▶ STATED EXERCISE
Write out the stretch of the records from the line containing "You are a GUI" through the end of the records, both ends included. Leave the pictures out of your answer.
— Start of SUPPLIED RECORDS —
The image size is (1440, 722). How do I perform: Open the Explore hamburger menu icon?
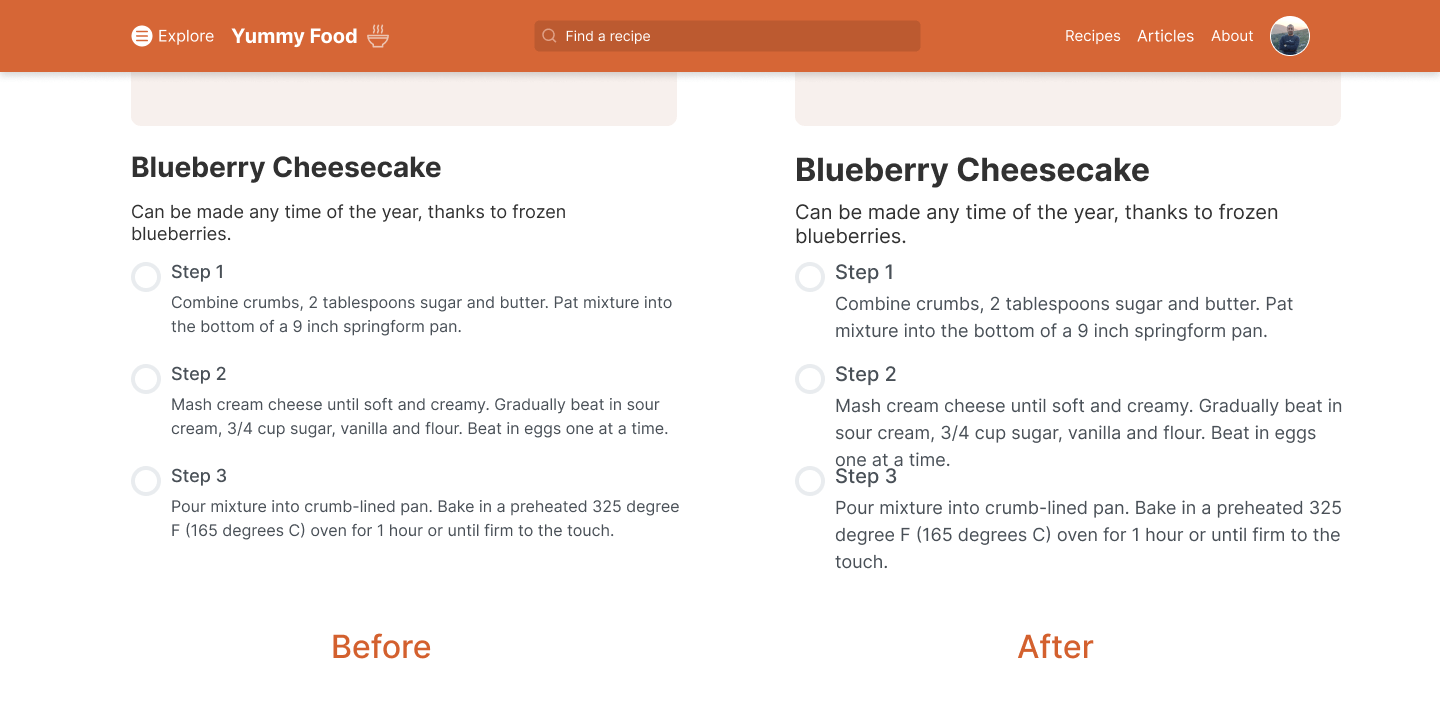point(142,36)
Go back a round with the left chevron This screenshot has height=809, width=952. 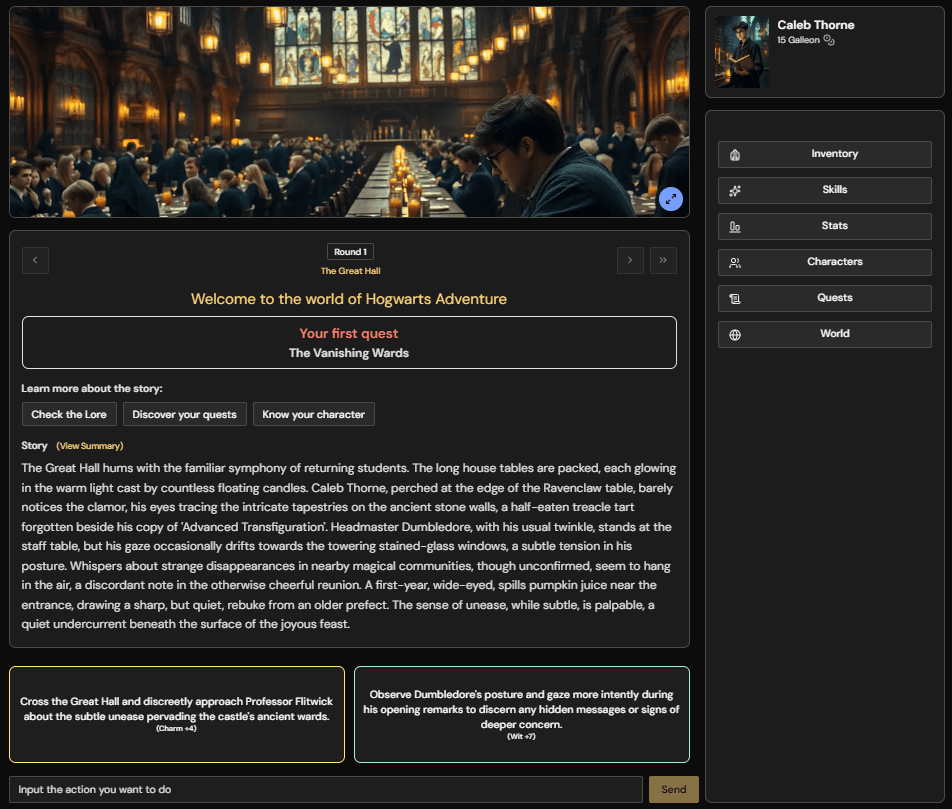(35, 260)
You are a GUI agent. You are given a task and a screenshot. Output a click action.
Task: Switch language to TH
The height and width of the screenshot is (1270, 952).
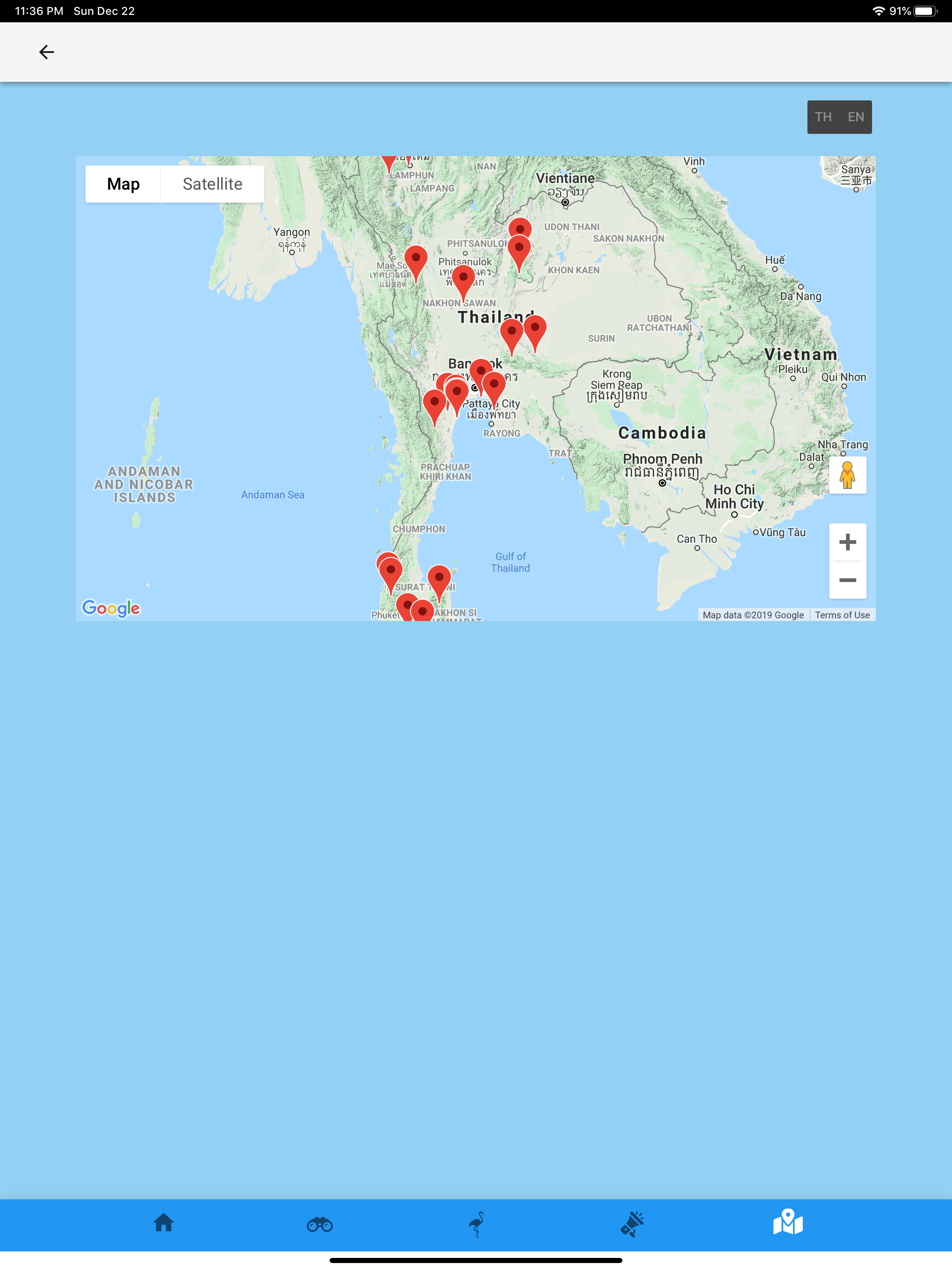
— End of SUPPLIED RECORDS —
▶ SOLUTION TO THE PROBLEM
You are a GUI agent. You are given a task and a screenshot. Output a click action.
Task: Switch language to TH
The height and width of the screenshot is (1270, 952).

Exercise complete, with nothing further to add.